2007 GSA Denver Annual Meeting (28–31 October 2007)

Paper No. 8
Presentation Time: 10:05 AM

USING GPS TO HELP UNRAVEL CENOZOIC-RECENT CARIBBEAN-SOUTH AMERICAN AND ADRIA-EURASIA PLATE MOTIONS AND PLATE BOUNDARY ZONE TECTONICS


WEBER, John, Department of Geology, Grand Valley State University, 1 Campus Drive, 125 Padnos, Allendale, MI 49401-9403, weberj@gvsu.edu

Young orogenic belts in actively deforming plate boundary zones typically contain a complex assemblage of structures related to the full history of modern and earlier fossil plate motions that drive the deformation.

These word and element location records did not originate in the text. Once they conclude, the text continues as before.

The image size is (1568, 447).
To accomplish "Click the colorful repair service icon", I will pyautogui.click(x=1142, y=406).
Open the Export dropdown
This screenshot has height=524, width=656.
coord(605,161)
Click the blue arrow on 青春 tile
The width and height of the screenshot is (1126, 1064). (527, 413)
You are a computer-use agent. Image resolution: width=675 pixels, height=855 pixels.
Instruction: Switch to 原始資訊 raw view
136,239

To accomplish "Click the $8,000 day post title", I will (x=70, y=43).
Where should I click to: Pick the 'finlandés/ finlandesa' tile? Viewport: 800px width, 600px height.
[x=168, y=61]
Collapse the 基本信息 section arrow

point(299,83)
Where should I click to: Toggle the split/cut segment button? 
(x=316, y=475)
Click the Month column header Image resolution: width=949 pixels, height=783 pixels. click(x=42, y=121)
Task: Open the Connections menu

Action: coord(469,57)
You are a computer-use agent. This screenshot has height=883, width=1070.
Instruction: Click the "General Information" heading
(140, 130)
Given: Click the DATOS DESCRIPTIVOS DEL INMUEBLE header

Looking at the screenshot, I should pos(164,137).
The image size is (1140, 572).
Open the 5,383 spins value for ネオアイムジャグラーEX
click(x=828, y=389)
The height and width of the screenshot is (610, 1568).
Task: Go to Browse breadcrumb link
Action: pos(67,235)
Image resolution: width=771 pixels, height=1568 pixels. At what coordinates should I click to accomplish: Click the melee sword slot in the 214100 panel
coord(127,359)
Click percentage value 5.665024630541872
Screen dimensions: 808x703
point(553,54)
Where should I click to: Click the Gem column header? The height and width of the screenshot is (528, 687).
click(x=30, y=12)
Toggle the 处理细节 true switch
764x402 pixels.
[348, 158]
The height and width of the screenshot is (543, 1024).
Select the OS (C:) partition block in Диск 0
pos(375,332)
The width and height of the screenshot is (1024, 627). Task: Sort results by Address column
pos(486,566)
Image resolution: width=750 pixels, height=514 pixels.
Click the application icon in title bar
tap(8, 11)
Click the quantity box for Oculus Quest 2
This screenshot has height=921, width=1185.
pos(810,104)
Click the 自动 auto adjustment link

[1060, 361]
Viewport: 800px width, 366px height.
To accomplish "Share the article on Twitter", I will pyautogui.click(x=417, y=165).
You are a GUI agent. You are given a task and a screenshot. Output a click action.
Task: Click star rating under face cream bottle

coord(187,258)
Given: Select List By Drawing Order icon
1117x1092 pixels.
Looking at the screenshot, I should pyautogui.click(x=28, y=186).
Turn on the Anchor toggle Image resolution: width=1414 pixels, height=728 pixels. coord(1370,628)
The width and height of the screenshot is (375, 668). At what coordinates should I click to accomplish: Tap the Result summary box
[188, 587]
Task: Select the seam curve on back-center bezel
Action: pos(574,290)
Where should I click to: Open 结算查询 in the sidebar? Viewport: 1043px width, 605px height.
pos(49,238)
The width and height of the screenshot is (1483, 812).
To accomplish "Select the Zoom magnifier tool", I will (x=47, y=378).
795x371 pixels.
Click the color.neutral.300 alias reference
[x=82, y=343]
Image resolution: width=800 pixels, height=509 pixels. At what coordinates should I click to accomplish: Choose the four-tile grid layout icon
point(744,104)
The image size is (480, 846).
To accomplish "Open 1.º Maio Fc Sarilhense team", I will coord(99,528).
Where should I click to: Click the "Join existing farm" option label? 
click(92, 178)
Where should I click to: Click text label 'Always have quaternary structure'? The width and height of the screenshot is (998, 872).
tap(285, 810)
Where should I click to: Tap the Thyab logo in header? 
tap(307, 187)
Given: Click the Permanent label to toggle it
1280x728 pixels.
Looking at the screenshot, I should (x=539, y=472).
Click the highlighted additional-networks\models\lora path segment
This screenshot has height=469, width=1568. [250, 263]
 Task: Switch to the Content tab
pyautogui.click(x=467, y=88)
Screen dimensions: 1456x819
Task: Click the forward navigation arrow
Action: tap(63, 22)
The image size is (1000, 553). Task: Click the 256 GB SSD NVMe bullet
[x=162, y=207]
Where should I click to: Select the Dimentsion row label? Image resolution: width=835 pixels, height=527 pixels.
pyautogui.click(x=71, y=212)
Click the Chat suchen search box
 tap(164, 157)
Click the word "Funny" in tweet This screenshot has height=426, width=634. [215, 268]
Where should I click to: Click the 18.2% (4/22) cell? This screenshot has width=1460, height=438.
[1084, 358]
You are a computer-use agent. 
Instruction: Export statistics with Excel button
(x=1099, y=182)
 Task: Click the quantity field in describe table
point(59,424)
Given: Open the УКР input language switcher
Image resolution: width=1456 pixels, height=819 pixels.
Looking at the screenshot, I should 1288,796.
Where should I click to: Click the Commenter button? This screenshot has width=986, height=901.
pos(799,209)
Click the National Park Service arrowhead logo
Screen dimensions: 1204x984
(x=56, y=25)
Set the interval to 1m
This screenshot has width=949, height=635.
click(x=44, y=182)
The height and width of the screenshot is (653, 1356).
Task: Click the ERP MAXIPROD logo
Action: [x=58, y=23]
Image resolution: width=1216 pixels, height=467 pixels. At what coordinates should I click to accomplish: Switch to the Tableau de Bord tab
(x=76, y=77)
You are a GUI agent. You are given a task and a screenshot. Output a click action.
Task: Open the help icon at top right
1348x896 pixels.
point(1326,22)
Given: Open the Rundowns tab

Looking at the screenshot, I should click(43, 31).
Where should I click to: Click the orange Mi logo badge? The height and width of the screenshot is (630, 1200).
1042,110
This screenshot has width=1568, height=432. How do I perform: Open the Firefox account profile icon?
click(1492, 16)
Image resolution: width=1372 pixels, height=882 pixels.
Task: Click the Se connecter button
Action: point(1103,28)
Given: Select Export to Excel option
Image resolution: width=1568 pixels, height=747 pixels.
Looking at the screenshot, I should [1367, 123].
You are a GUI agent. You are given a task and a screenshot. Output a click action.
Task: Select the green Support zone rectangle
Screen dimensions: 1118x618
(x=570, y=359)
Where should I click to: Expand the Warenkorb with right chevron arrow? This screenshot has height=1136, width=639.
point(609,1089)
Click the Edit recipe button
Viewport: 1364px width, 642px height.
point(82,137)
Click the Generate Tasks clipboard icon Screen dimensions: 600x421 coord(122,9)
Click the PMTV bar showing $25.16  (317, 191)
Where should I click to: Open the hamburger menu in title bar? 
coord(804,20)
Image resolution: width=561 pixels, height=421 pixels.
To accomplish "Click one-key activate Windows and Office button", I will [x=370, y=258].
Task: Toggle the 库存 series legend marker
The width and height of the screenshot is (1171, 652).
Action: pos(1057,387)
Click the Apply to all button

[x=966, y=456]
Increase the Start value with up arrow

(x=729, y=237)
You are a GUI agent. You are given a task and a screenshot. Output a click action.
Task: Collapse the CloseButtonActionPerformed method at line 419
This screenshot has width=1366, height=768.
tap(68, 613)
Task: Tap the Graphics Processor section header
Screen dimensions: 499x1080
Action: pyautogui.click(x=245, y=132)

We are using high-precision (geodetic) GPS (the Global Positioning System) to accurately quantify modern far-field plate and microplate motions, and near-field motions across active structures, in the Caribbean-South American (Trinidad/Tobago and Venezuela) wrench zone, and on and around the Adria microplate (Slovenia, Croatia, Italy) in the Eurasia-Nubia (Africa) collision zone. In both regions, GPS-determined plate and microplate motions has led to a better and more accurate understanding of the geology and tectonics, and helped to demonstrate that both of these plate boundaries have undergone geologically recently and significant plate kinematic changes.

GPS data show that near Trinidad and Venezuela the Caribbean plate currently moves ~eastward at ~20 mm/yr (SAωCA=57.6°N, 69.3°W, 0.233°/m.y.). Fossil Cenozoic foreland fold-thrust belt structures are overprinted by active right-stepping transforms that are connected by well-developed pull-apart basins (Gulf of Paria, Gulf of Cariaco). Trinidad contains a major transpressive restraining transform segment, the Central Range Fault, that is oblique (N75°E) to plate motion, currently aseismic, and probably elastically locked. Geology indicates that Caribbean-South American relative plate motion probably changed from oblique collision to transform at about 10Ma.

GPS data show that lithosphere in the northern Adriatic now moves as an independent, rigid microplate (Adria), currently rotating slowly ccw relative to Eurasia about a pole (pivot point) in northern Italy (EUωAD=46.2°N, 11.5°E, 0.680°/m.y.). Rates of motion and seismic moment release are lowest near the pole (e.g., Slovenia, northern Italy) and increase systematically southward away from it (Croatia, central Italy). Earlier in the Cenozoic, Adriatic lithosphere was subducting as an African (Nubian) promontory that was largely swallowed up beneath the Alps, Apennines, and Dinarides. The Adriatic microplate was probably torn off of Africa via slab break-off beneath the Apennines and born within just the past ~1 m.y.